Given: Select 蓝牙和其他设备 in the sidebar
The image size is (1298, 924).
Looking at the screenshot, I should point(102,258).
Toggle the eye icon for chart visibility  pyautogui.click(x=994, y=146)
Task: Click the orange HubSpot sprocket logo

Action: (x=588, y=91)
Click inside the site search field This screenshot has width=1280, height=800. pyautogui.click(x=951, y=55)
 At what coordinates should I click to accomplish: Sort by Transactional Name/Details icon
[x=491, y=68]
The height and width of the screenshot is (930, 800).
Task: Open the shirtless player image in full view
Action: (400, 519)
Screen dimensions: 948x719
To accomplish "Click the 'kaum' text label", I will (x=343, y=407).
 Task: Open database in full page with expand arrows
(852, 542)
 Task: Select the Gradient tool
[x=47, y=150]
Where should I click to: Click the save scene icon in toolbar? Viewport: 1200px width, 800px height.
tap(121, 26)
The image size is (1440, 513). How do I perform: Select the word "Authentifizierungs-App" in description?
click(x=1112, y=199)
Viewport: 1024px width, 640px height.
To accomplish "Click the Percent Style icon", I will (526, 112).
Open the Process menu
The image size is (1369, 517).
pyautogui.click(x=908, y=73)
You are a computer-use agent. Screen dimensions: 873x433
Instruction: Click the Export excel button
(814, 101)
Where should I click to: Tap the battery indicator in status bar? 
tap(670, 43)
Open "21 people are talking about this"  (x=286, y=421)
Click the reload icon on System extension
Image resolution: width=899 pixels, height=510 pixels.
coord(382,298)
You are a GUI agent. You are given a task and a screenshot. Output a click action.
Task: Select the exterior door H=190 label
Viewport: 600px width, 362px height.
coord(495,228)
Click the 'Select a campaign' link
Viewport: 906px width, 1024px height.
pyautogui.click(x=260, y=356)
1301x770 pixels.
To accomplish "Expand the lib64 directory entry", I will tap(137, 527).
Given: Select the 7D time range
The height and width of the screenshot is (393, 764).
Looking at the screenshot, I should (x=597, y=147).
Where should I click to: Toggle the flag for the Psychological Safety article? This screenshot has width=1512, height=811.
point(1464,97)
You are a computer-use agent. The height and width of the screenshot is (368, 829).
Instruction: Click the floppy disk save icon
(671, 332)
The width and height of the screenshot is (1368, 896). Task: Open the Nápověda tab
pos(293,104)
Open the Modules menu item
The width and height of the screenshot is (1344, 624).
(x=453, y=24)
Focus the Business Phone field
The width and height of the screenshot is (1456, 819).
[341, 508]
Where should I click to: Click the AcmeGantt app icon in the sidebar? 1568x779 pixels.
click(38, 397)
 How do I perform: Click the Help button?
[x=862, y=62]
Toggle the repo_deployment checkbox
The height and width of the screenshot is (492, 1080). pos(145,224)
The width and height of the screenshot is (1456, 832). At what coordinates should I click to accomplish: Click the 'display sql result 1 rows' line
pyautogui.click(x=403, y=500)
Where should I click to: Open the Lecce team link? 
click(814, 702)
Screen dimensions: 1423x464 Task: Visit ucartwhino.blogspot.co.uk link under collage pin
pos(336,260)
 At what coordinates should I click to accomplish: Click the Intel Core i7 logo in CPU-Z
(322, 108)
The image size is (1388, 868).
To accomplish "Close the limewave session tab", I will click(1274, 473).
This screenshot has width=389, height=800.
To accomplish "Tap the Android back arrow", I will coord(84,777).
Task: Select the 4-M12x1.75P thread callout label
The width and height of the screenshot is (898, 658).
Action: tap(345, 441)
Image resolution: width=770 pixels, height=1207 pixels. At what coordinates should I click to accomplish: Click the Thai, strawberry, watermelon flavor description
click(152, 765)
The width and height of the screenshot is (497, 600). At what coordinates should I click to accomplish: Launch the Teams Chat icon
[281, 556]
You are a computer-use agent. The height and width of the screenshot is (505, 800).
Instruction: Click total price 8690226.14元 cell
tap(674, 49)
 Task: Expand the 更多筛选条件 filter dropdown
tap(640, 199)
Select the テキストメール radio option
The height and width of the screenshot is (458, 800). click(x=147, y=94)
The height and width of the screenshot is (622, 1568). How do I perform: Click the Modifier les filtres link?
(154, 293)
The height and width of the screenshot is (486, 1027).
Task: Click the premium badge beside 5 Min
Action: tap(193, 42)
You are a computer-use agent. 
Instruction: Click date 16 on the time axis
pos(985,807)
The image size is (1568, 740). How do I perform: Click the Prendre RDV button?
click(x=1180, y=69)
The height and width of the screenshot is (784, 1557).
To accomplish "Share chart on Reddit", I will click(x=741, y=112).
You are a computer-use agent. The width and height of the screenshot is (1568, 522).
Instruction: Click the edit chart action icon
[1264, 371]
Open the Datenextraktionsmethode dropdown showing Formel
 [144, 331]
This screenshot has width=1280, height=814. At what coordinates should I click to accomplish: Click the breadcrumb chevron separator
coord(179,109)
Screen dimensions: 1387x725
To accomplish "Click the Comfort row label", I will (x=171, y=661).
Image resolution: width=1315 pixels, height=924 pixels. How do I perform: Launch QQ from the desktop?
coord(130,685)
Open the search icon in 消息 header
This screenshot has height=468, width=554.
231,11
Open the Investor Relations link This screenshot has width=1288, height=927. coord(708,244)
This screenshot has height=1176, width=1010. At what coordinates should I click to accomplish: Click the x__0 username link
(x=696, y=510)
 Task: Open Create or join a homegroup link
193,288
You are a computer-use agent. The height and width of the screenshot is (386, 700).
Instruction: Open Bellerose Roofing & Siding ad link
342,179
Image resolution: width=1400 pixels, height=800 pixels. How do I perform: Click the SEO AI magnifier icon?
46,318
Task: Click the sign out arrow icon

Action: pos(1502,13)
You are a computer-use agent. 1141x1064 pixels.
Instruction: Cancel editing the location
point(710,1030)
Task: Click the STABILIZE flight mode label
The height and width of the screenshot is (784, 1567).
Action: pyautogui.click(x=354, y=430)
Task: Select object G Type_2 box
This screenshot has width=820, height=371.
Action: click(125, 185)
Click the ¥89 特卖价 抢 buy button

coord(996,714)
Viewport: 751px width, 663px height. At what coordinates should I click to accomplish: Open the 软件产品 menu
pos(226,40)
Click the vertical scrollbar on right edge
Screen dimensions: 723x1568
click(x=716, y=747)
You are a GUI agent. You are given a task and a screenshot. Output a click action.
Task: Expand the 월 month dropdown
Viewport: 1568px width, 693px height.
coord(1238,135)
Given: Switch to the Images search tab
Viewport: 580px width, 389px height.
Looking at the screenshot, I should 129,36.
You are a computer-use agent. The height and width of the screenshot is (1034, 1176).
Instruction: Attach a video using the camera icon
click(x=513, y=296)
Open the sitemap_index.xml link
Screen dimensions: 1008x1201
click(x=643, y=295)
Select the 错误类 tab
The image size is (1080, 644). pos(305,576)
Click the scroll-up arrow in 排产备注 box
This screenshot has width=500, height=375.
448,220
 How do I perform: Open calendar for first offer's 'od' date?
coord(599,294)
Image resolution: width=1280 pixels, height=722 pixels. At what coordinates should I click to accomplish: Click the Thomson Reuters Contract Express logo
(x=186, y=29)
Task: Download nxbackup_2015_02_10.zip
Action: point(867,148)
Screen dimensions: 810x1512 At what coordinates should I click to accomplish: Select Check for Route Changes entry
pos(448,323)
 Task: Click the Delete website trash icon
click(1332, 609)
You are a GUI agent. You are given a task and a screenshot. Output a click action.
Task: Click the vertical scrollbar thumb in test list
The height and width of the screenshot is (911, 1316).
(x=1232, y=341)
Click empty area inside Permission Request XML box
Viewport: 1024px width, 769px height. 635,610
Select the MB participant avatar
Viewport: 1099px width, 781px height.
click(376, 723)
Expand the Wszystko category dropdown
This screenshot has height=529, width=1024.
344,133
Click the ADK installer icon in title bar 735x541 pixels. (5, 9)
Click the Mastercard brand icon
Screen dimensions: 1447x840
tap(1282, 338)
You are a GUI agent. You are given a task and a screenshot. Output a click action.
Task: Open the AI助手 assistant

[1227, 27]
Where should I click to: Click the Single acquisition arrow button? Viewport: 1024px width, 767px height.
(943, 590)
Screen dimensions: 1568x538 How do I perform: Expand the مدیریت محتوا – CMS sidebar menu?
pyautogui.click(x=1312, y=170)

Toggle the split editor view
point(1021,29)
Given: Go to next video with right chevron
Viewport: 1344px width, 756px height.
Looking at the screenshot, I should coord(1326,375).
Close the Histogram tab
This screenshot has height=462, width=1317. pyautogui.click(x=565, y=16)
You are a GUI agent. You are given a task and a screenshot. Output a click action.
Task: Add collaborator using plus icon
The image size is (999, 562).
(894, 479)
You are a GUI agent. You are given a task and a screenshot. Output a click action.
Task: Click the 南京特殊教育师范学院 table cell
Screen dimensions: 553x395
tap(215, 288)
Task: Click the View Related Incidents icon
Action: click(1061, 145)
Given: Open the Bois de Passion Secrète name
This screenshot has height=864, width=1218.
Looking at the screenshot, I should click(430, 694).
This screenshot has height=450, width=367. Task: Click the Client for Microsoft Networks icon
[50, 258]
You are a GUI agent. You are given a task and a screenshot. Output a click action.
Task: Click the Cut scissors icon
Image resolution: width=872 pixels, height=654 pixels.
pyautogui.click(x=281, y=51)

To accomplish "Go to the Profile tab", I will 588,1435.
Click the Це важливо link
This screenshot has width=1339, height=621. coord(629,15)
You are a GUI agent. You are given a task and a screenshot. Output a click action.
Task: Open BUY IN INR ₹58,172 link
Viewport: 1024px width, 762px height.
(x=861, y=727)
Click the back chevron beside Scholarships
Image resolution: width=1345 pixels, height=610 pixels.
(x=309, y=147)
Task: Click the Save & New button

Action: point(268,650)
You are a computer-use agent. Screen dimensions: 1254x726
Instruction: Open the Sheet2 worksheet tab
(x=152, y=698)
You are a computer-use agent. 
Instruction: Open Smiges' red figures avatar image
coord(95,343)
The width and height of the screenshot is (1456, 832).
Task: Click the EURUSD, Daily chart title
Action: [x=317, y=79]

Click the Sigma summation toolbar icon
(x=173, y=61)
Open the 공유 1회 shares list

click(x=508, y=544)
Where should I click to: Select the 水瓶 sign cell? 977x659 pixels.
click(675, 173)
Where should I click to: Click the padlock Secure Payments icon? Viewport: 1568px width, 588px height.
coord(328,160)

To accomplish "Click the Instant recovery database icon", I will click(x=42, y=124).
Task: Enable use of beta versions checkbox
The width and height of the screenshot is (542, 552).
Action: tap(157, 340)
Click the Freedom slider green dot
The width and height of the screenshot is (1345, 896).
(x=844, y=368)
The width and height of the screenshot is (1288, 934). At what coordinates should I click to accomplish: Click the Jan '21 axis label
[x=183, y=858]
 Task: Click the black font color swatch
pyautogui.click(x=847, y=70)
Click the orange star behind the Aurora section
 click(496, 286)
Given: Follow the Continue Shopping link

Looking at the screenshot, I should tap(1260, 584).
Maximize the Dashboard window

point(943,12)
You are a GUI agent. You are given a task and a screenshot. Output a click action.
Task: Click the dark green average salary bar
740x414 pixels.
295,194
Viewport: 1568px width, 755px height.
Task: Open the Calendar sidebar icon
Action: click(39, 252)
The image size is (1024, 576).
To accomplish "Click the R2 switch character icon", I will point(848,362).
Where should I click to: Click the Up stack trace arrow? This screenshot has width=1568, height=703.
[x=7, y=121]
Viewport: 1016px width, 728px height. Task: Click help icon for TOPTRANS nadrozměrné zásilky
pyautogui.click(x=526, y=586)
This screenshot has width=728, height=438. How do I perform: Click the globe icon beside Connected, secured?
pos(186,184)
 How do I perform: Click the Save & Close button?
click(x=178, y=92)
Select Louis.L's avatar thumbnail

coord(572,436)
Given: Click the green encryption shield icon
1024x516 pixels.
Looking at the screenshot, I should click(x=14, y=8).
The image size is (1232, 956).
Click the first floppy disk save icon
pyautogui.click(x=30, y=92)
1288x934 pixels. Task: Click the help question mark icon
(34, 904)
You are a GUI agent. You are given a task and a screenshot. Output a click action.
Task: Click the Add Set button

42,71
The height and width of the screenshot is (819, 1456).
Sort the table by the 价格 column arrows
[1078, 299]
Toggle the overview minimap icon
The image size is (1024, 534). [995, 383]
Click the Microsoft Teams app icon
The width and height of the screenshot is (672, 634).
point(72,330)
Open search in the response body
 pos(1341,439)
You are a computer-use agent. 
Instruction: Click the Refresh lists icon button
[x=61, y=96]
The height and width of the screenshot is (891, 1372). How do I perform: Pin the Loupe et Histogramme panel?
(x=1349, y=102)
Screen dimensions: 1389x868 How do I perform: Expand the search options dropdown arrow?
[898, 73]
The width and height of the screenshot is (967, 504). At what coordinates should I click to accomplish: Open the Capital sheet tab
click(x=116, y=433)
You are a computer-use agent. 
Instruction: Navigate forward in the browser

(Stated task): Please convert the records, starting at the beginning and stopping after the line that contains "Click inside the", into a two-column CSV with the headers instruction and coordinates. Give one row per record, with its text and its answer each in a single quoted field and any line breaks replaced by spaces.

(Full response):
instruction,coordinates
"Given: Select 蓝牙和其他设备 in the sidebar The image size is (1298, 924).","Looking at the screenshot, I should point(102,258)."
"Toggle the eye icon for chart visibility","pyautogui.click(x=994, y=146)"
"Task: Click the orange HubSpot sprocket logo","Action: (x=588, y=91)"
"Click inside the site search field This screenshot has width=1280, height=800.","pyautogui.click(x=951, y=55)"